Regards croisés sur le système judiciaire en démocratique du Congo

Article rédigé par Pierre Vincke, membre du conseil d’administration de RCN Justice & Démocratie et Laurence Dalcq, chargée de projet digital chez RCN Justice & Démocratie.

En août dernier, le conseil d’administration de RCN Justice & Démocratie (RCN J&D) a eu l’honneur de recevoir à Bruxelles Monsieur Dieudonné Kaluba Dibwa, Président de la Cour Constitutionnelle et Président du Conseil Supérieur de la Magistrature de la République démocratique du Congo (RDC), accompagné par une délégation de la Cour Constitutionnelle de la RDC[1]. Les échanges ont principalement porté sur les liens entre la justice institutionnelle et la justice coutumière, le pluralisme juridique, ainsi que les modes alternatifs de résolution des conflits (MARC). En outre, l’idée d’un partenariat entre les deux institutions pour la formation des magistrats a été abordée, la formation continue du personnel judiciaire constituant un axe essentiel aux yeux du Président du Conseil Supérieur de la Magistrature.

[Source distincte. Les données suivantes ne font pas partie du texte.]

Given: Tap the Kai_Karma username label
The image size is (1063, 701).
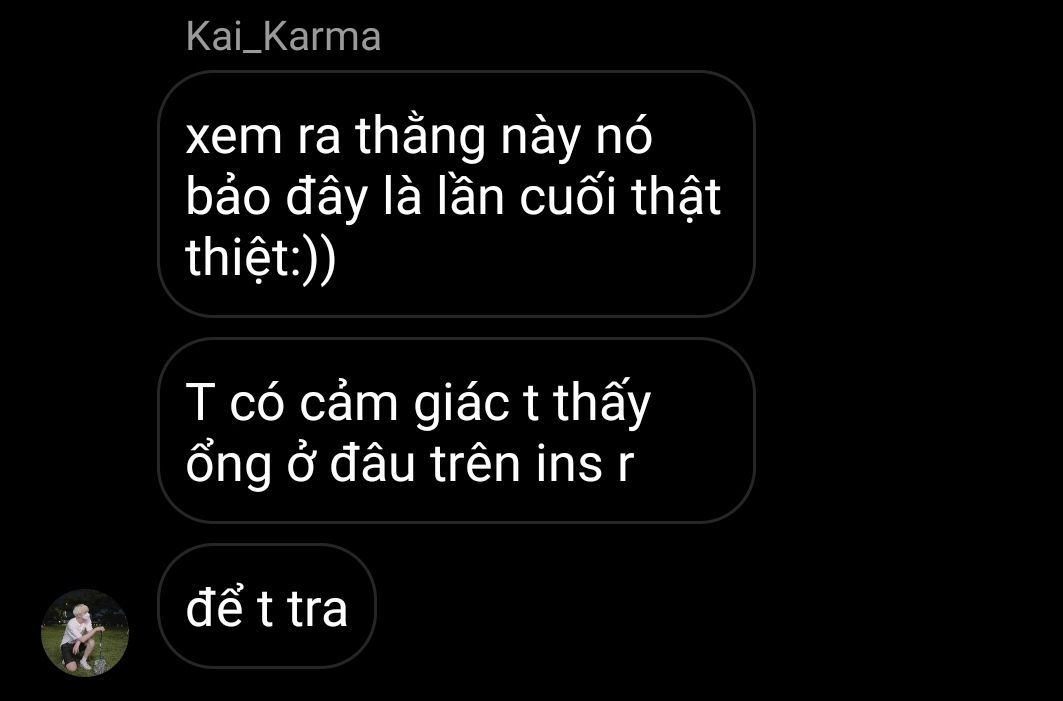Looking at the screenshot, I should point(283,37).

RCN J&D est spécialisée dans le soutien des sociétés post-conflictuelles en transition vers un État de droit. Fondée en 1994 suite au génocide perpétré contre les Tutsi au Rwanda, elle a progressivement étendu ses activités de restauration de la justice à d’autres pays africains parmi lesquels la RDC et Haïti.

Complémentarités entre la justice institutionnelle et la justice coutumière

Le concept de justice de proximité, bien que non défini dans les conventions et textes internationaux, fait référence à la nécessité de rapprocher l’institution de la justice du justiciable. Il désigne simultanément une proximité dans le temps (justice rendue dans un délai raisonnable), dans les moyens (abordable financièrement pour les citoyens) et dans l’espace (juridictions géographiquement accessibles) et dans la confiance.

En RDC, il existe un pluri juridisme de fait. En effet, la justice coutumière permet un taux de résolution des conflits locaux plus élevé que la justice institutionnelle qui, elle, s’adresse à un public restreint, en gros celui des élites urbaines Le Congo reconnaît la coutume dans sa constitution, certes, mais le système juridique n’intègre pas cette justice de fait et donc le pluralisme juridique n’est pas encore de droit.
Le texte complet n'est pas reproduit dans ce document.